[ISEAS Perspective] 2017 has been an eventful and highly significant year for US-Vietnam relations. In May, Vietnamese Prime Minister Nguyen Xuan Phuc became the first Southeast Asian leader to visit the White House under the Trump administration. Six months later, on 11-12 November, President Donald Trump paid a reciprocal state visit to Vietnam after attending the APEC Economic Leaders’ Meeting in Danang. Since Vietnam and the United States normalized ties in 1995, all American presidents have visited Vietnam during their term in office, but Mr Trump was the first to do so during his first year as president. Vietnam is also the first Southeast Asian country that Mr Trump has visited since his inauguration in February 2017. This is all the more significant considering that with President Barrack Obama’s state visit to Hanoi in May 2016, Vietnam has become the only Southeast Asian country since the end of the Cold War to receive two sitting US presidents in two consecutive years.
This essay analyses the significance of the visit by examining the Vietnamese public and official responses to the visit, its most important outcomes, and its implications for Vietnam-US ties as well as the regional strategic landscape.
PUBLIC AND OFFICIAL RESPONSES
Contrary to the rather negative views about the Trump administration in the United States and elsewhere, the Vietnamese public maintains a highly positive perception of Mr Trump. According to a survey done by the Pew Research Center (2017), while favourability ratings for the United States after Mr Trump came to power plummeted in most surveyed countries, Vietnam is one of only six countries where the perception of the US has improved, increasing from 78% in 2015 to 84% in 2017. As much as 72% of the Vietnamese surveyed considers Trump a strong leader while 71% believes he is well qualified to be US president. These rates are remarkable given their respective global medians of 55% and 26% (Pew Research Center, 2017; Storey, 2017).
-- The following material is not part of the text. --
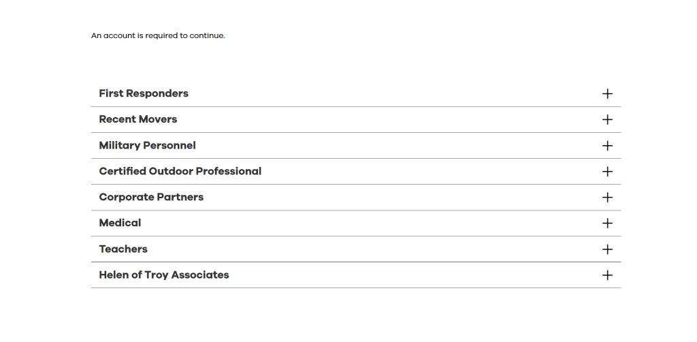
Task: Tap the plus icon in Teachers row
Action: coord(607,249)
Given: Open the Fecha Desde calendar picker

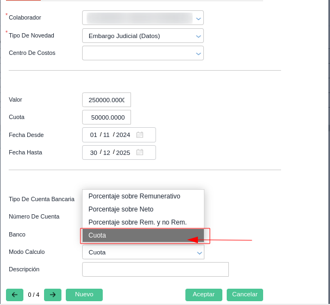Looking at the screenshot, I should (140, 135).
President Trump’s activities in both Danang and Hanoi were positively discussed on Facebook. His mention of the Trung Sisters’ resistance against the Han dynasty as an example of Vietnamese patriotism which he made in his speech at the APEC CEO Summit was particularly well-received by Vietnamese netizens. People also lined up along his way from Noi Bai Airport to the Metropole Hotel in downtown Hanoi to catch a glimpse of the billionaire-turned-president, chanting “Welcome to Vietnam” to Trump and his entourage.
The visit is extensively covered by the local media and his arrival at Noi Bai Airport was broadcast live on some TV channels and news portals. The Nhan Dan (People’s Daily), the Communist Party of Vietnam’s mouthpiece, ran an op-ed praising the visit as a “new step forward in the Vietnam-US comprehensive partnership”. It surmised:
By welcoming President Trump, Vietnam affirms its consistent emphasis on the development of relations with the United States and cooperation with the Trump administration to maximize cooperative outcomes and further promote bilateral ties. This important event once again testifies to Vietnam’s foreign policy of independence, autonomy, multilateralization and diversification of external relations, and active and proactive international integration (Nhan Dan, 2017).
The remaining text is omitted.